EXTRAIT:
┌──
Le noir (couleur dominante de toute la soirée) se fait presqu’à l’heure et Juliette Gréco, 82 printemps, trottine jusqu'à son micro qu'elle ne quittera que le devoir accompli, une petite trentaine de chansons plus tard.
Au démarrage, la voix surprend. Absente, dans le souffle, caverneuse. Adieu la sensualité germanopratine, les accents félins. Depuis quelques années, la caricature s'est accentuée... mais pour devenir plus crédible, serait-on tenté de dire. En effet, jeune, Gréco avait un physique de tragédienne. Aujourd'hui, elle en a la tessiture, elle est une tragédienne. Comme à son habitude, elle surjoue les textes, accentue presque chaque mot, précède certaines phrases de grande envolées de manches de velours noir. Les mains s'ouvrent, se referment, habiles alors qu’elle les a toujours jugées « pataudes ».
└──
TÂCHES À RÉALISER:
1) Dans le compte rendu du concert de Juliette Gréco, combien de chansons environ la chanteuse interprète-t-elle avant de quitter son micro ?
2) Reproduisez fidèlement le passage du compte rendu du concert de Juliette Gréco qui s'ouvre sur les mots contenant « Le noir (couleur » et se clôt sur « chansons plus tard. ».
3) Poursuivez le compte rendu du concert de Juliette Gréco à la suite de sa dernière phrase.
Les données qui suivent n'ont aucun rôle dans ce travail.

DONNÉES PRÉSENTÉES:
┌──
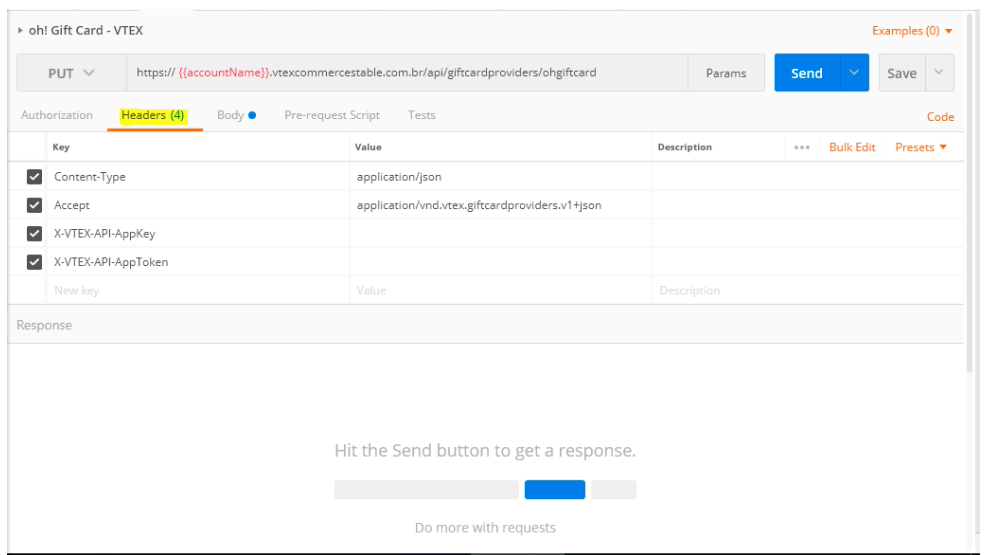Disable the Accept header checkbox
└──
RÉPONSES AUX EXERCICES:
1) Une petite trentaine de chansons.

2)
Le noir (couleur dominante de toute la soirée) se fait presqu’à l’heure et Juliette Gréco, 82 printemps, trottine jusqu'à son micro qu'elle ne quittera que le devoir accompli, une petite trentaine de chansons plus tard.

3)
Les textes, elle les débite d'un seul trait, à chaque fois sur les deux ou trois premières notes de la mélodie, nous laissant tout loisir d'écouter le reste de la composition instrumentale nue, sans texte. ça ressemble à de la provocation, à du théâtre chanté. Elle dit plus qu'elle ne chante. Ce n'est pas nouveau mais ça s'est encore accentué. Et Gérard Jouannest est passé maître dans l'art de raccourcir la mélodie là où elle comprime le texte et réussir malgré tout à placer les petites ponctuations qui vont nous remettre la mélodie originelle dans l'oreille. Son jeu est époustouflant. Du grand art.
Les gestes de Gréco sont également des repères de mémoire. Une gestuelle qui précède les mots, les appelle. Même si, depuis peu, on voit son regard couler vers le prompteur à ses pieds. Pas souvent et apparemment plus pour se rassurer que pour y chercher du secours.
De Gréco sur scène, on retiendra qu'elle n’aura pas fait de spectacles best of, pas de compilation de ses vieilles scies comme dans une spéciale de la Chance aux chansons, mais qu'elle aura toujours pris soin de mêler quelques nouveaux titres et anciens. Outre Je me souviens de tout qui ouvre le récital, suivi d’une chanson écrite par Olivia Ruiz, elle glissera ainsi un titre d’Abd Al Malik (texte difficile pour lequel le prompteur se révélera finalement utile). Mais c’est surtout les classiques que le public attend – d’autant que l’acoustique ne permet pas toujours de découvrir au mieux les nouveaux textes.
Avant Déshabillez-moi (victoire à l’applaudimètre), elle prévient, mutine, « Je sais, je ne devrais pas… ».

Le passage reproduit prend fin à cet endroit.